The Chicago Tribune Editorial Board explains why a rent strike would only hurt communities that need support during the coronavirus pandemic.
A rent strike? Come on.
There’s a simpler, common sense solution with empathy and understanding as its fulcrum. Landlords and tenants should start by working together to carve out plans that defers some or all payment until the COVID-19 crisis subsides. If landlords and tenants are looking for inspiration, consider how Ryan Tracy handled coping with April rent for his craft beer bar and shop in Park Ridge. The Tribune’s Josh Noel and Ryan Ori reported that Tracy worked out an agreement with his landlord that allowed him to pay half of April and May rents on the first of each month, and then the other halves across the rest of the year. A second landlord Tracy also owes rent to agreed to the same arrangement.

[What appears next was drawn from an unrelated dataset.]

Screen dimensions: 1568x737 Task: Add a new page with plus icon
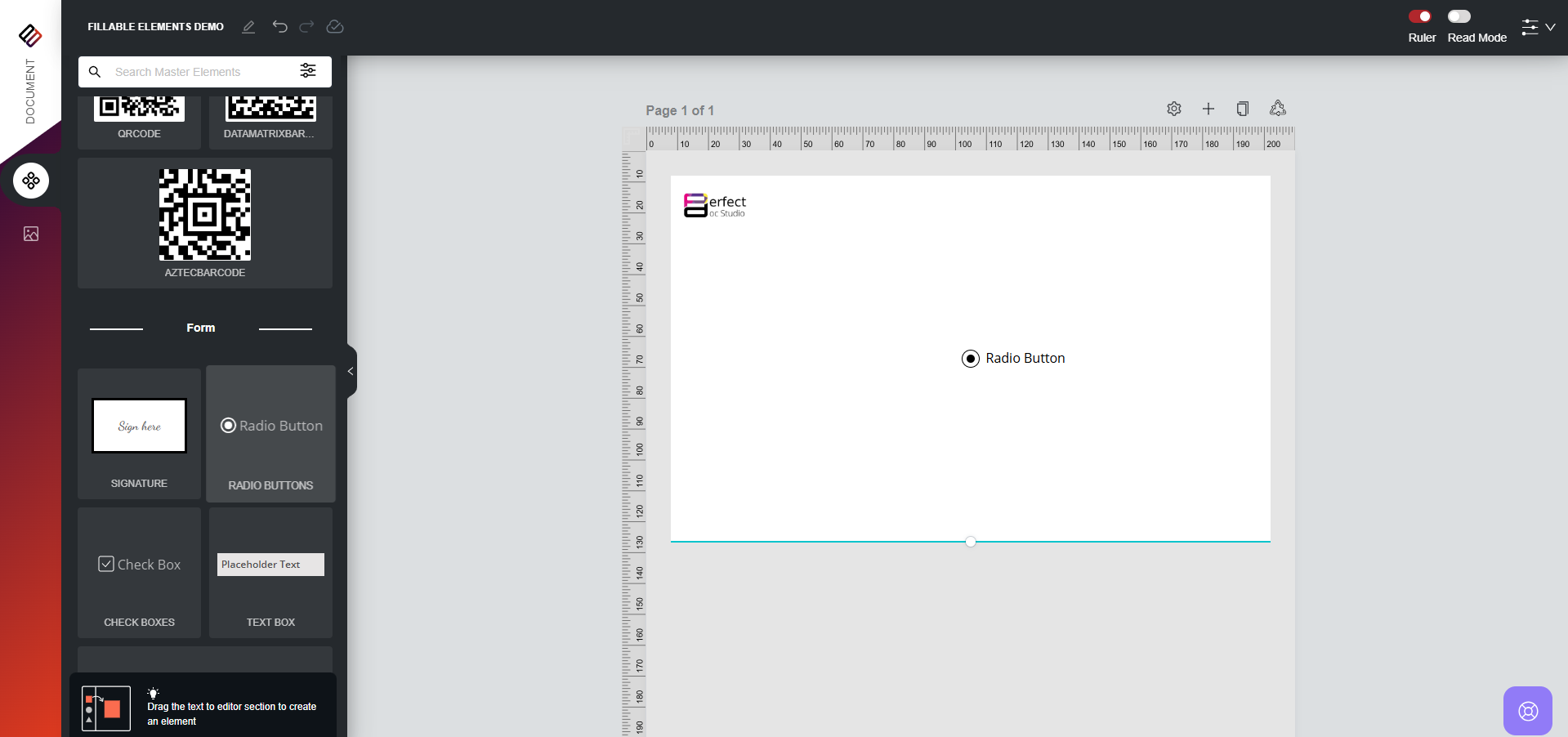[1208, 109]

In a letter to the Tribune this week, Peter Lucas, a landlord from Highland Park, summed up the mindset needed by both landlords and tenants at a time when individual health, psychological well-being and bank accounts are under attack from an invisible menace.
“Renters who reach out to their landlords about difficulty paying rent are likely to find their landlords are not ogres or looking to throw them out in the street,” Lucas wrote. “Most mom-and-pop landlords are small business owners trying to figure out how to weather this economic storm. We are all in this together.”
We couldn’t have said it better, Mr. Lucas.